◆ DATASET RECORDS:
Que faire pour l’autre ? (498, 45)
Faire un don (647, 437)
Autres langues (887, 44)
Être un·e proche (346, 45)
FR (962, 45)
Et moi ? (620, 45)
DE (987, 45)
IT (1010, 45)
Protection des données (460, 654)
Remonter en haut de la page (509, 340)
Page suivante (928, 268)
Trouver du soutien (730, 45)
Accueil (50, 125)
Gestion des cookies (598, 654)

==

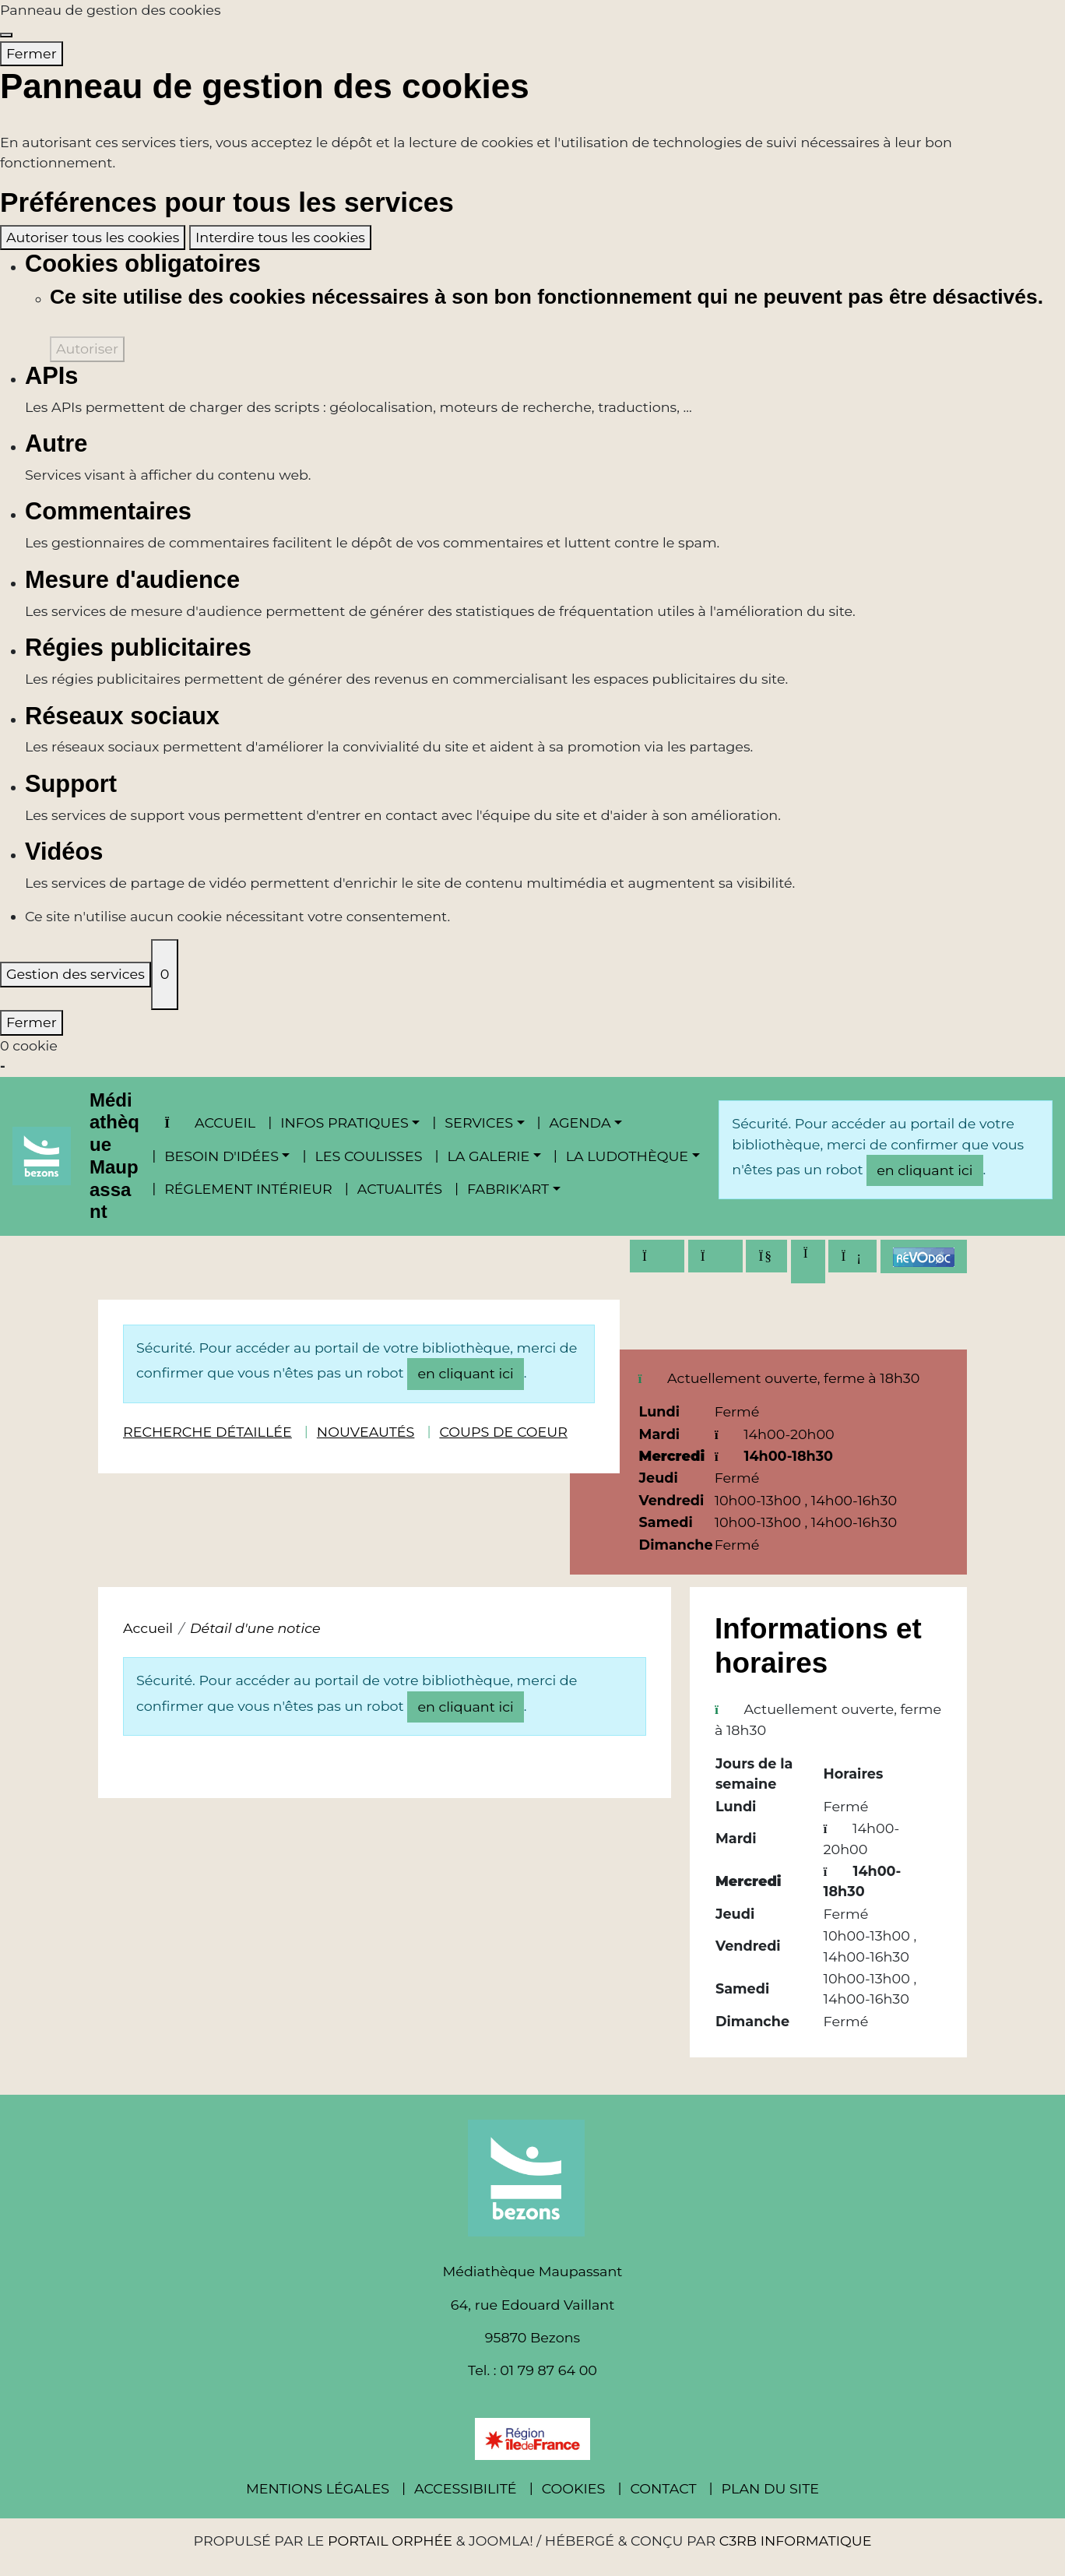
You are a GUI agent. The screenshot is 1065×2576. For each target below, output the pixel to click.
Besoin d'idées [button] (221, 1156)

---

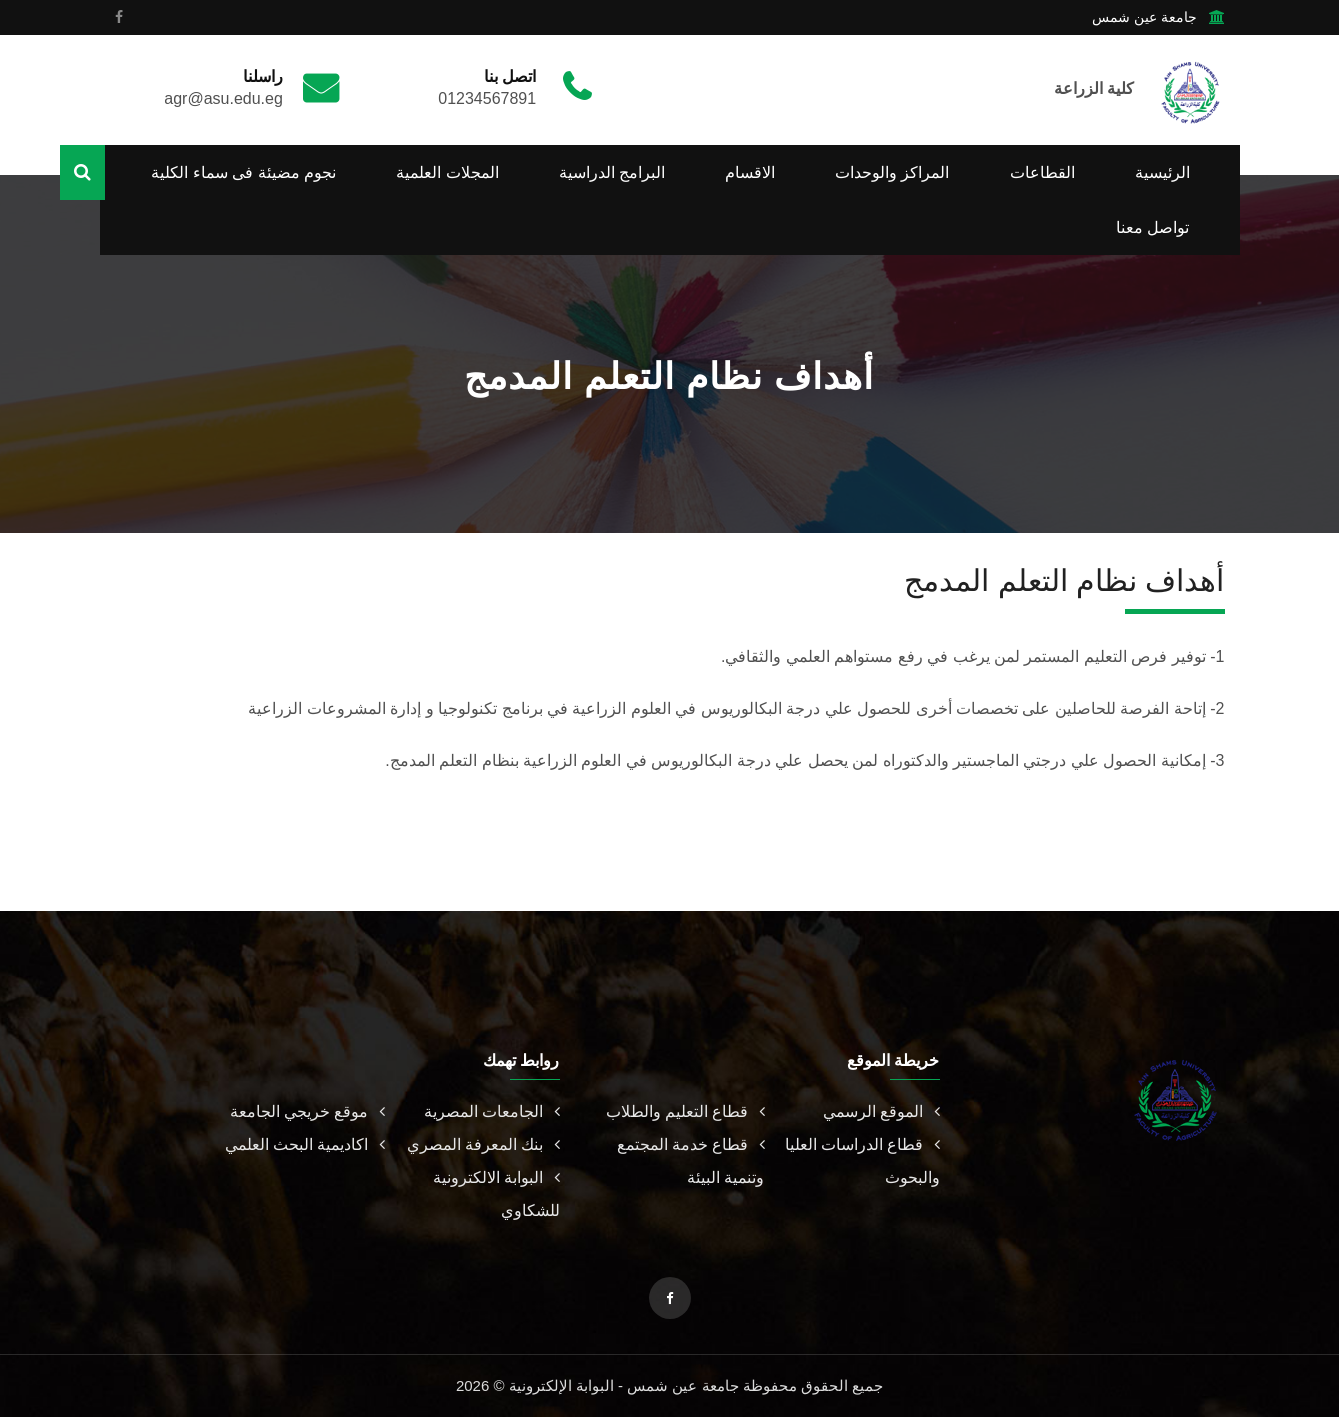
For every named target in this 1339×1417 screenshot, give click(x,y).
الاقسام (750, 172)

◆ TASK DETAILS:
Rename "target" to "label" in the records starting at the line that contains "For every named" and ending at the line that contains "الاقسام (750, 172)", and give back only those lines with everything else unchanged.

◆ REPLY:
For every named label in this 1339×1417 screenshot, give click(x,y).
الاقسام (750, 172)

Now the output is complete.